====== Given text ======
Syntactic N-grams as Features
                       for the Author Profiling Task
                         Notebook for PAN at CLEF 2015

    Juan-Pablo Posadas-Durán, Ilia Markov, Helena Gómez-Adorno, Grigori Sidorov,
          Ildar Batyrshin, Alexander Gelbukh, and Obdulia Pichardo-Lagunas

                            Center for Computing Research (CIC),
                             Instituto Politécnico Nacional (IPN),
                                      Mexico City, Mexico
                          http://www.cic.ipn.mx/~sidorov


        Abstract This paper describes our approach to tackle the Author Profiling task
        at PAN 2015. Our method relies on syntactic features, such as syntactic based
        n-grams of various types in order to predict the age, gender and personality traits
        that has the author of a given text. In this paper, we describe the used features,
        the employed classification algorithm, and other general ideas concerning the
        experiments we conducted.


1     Introduction

The Author Profiling task consists in identifying author’s personality features based on
a sample of the author writing. This challenging task has a growing importance in sev-
eral applications related to forensics, security, and terrorism prevention: identifying the
author of a suspicious text. Also for marketing purposes, the identification of author’s
profile proved to be useful for better market segmentation.
====== Recorded data ======
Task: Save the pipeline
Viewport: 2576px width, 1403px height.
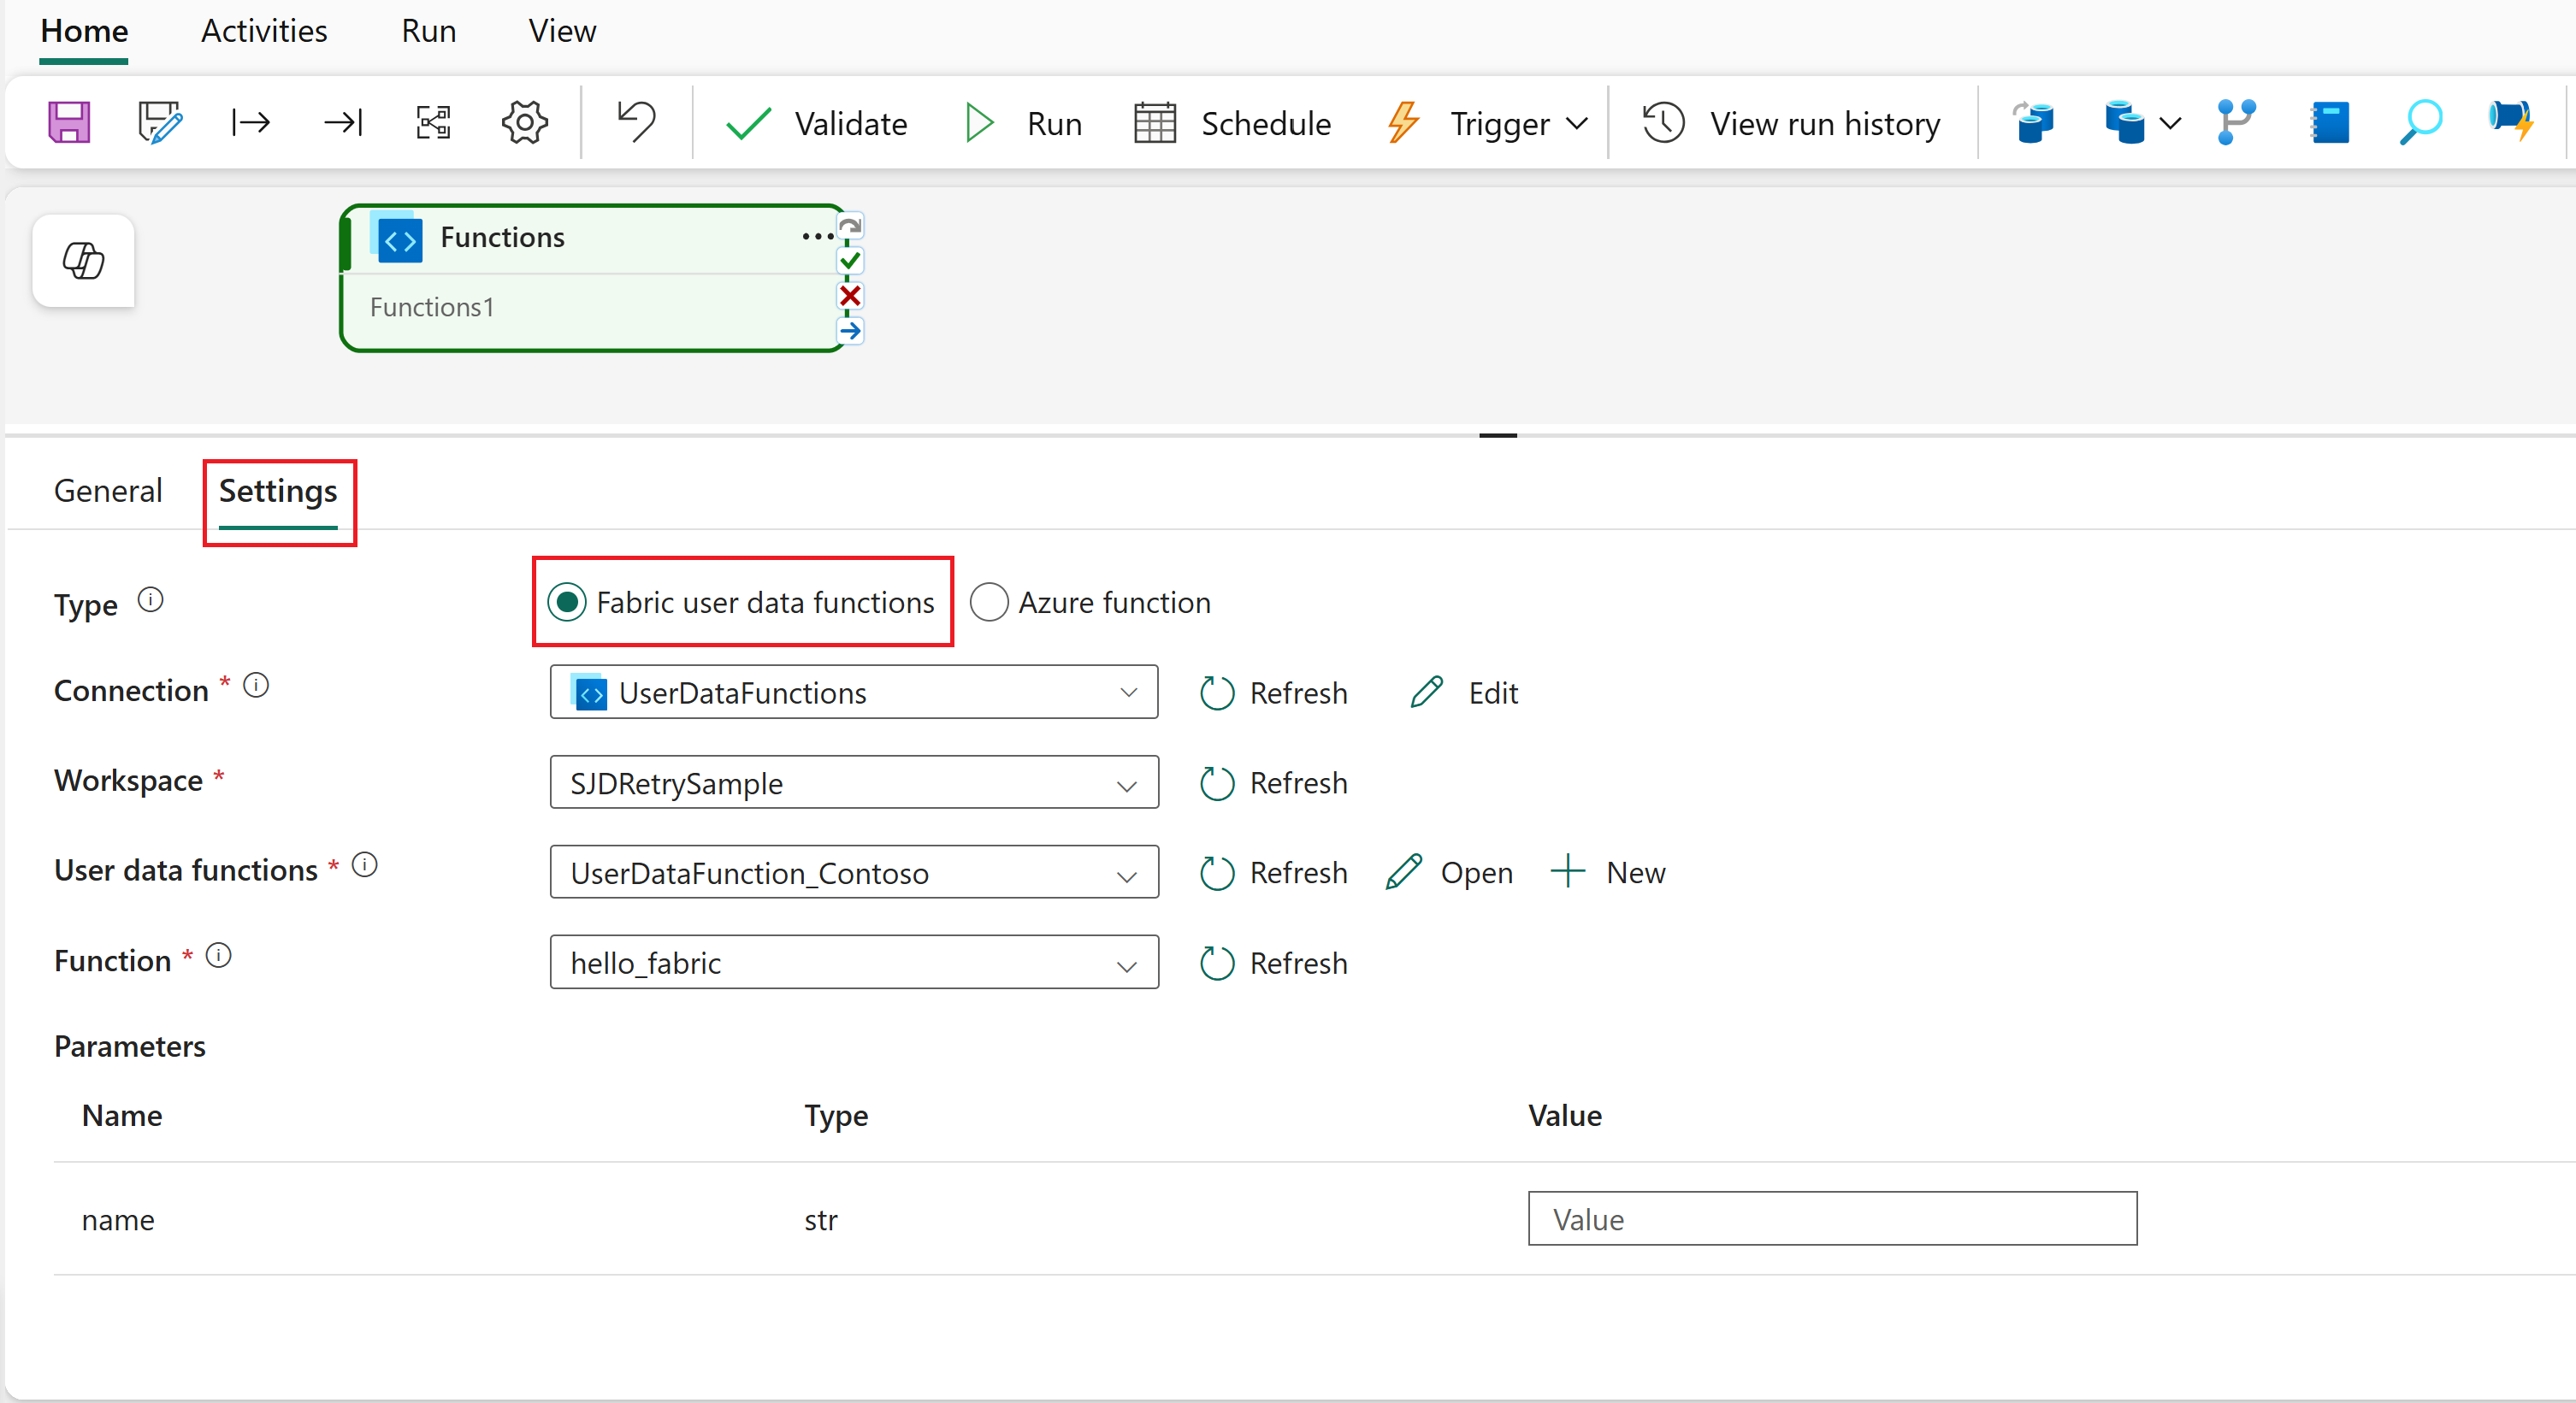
======
- Set exercise 1
Copy the passage of the author profiling paper from "The Author Profiling task consists" up to and including "better market segmentation.".
- Set exercise 2
According to the author profiling paper, what does the described method aim to predict about the author of a given text?
- Set exercise 3
Pick up the author profiling paper after its last sentence and carry on with its introduction.

- Task result 1
The Author Profiling task consists in identifying author’s personality features based on
a sample of the author writing. This challenging task has a growing importance in sev-
eral applications related to forensics, security, and terrorism prevention: identifying the
author of a suspicious text. Also for marketing purposes, the identification of author’s
profile proved to be useful for better market segmentation.

- Task result 2
The author's age, gender and personality traits.

- Task result 3
    This year, in PAN 2015, the task consisted in prediction of the age, gender, and
personality traits of authors based on their published tweets. Thus, the participants were
provided with tweets in English, Spanish, Italian, and Dutch in order to extract the
information concerning author’s personality out of them. To perform the task we used
syntactic n-grams (the concept is introduced in detail in [12,9,10]) of various types
(words, POS tags, syntactic relations, etc.) along with other features such as frequencies
of emoticons, hashtags, retweets and others. Syntactic n-grams differ from traditional
ones in the way that the neighbors are taken by following syntactic relations in syntactic
trees, while in traditional n-grams, the words are taken from the surface strings, as they
appear in a text [12,9,10]. The application of syntactic n-grams gives better results than
using traditional ones for the task authorship attribution [12,7]. This makes it important
to study its impact in the author profiling task.
    The paper is structured as follows: Section 2 introduces the proposed approach,
Section 3 presents the results of our work, and Section 4 draws the conclusions and
points to the future work.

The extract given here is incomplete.